» **Task input**:
- Opening Delimiter -
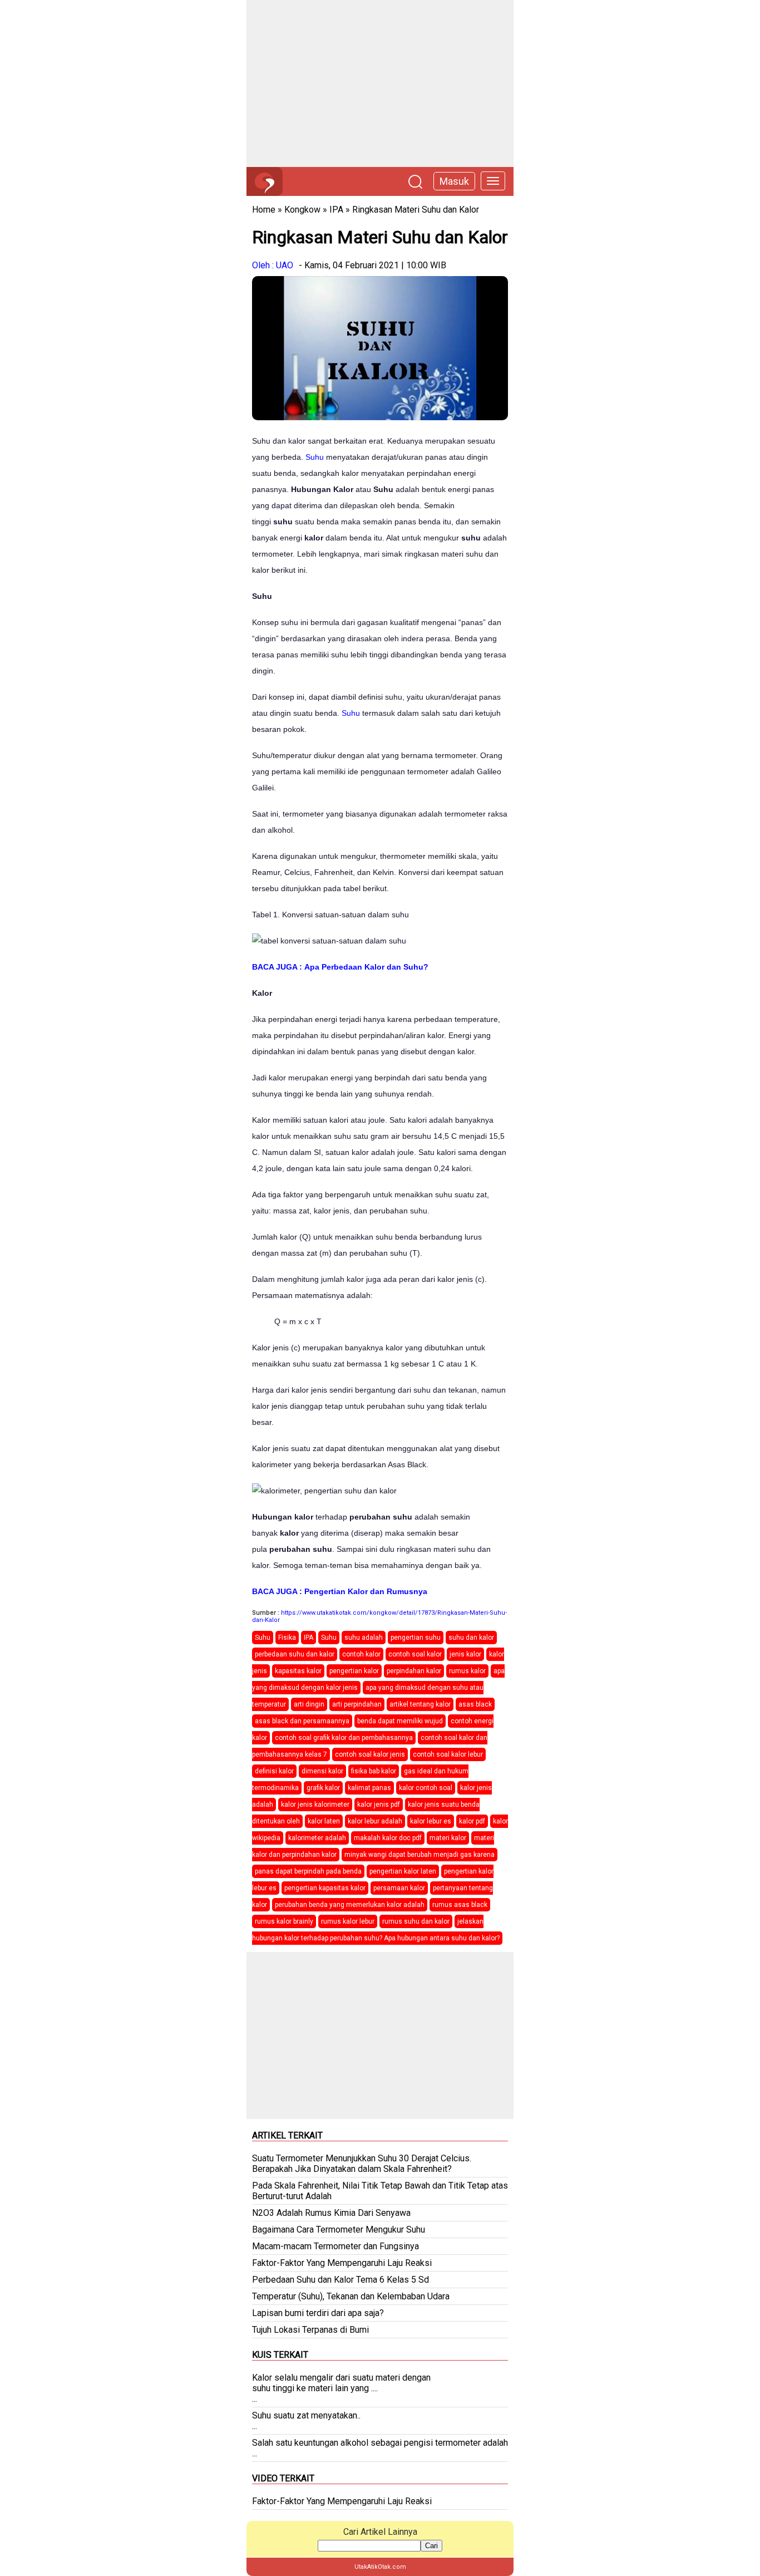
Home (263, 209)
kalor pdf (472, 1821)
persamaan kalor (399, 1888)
- Closing Delimiter -
- Opening Delimiter -
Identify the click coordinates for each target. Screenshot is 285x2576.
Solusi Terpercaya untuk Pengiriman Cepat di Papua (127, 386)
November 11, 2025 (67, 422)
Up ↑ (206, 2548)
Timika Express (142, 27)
- Closing Delimiter -
» **What you are asked to do**: In the listing above, locate the line containing "Solusi Terpercaya untuk" and the line containing "Timika Express (142, 27)". Extract those two lines and every line between them, exactly as written, and only those.

» **Response**:
Solusi Terpercaya untuk Pengiriman Cepat di Papua (127, 386)
November 11, 2025 (67, 422)
Up ↑ (206, 2548)
Timika Express (142, 27)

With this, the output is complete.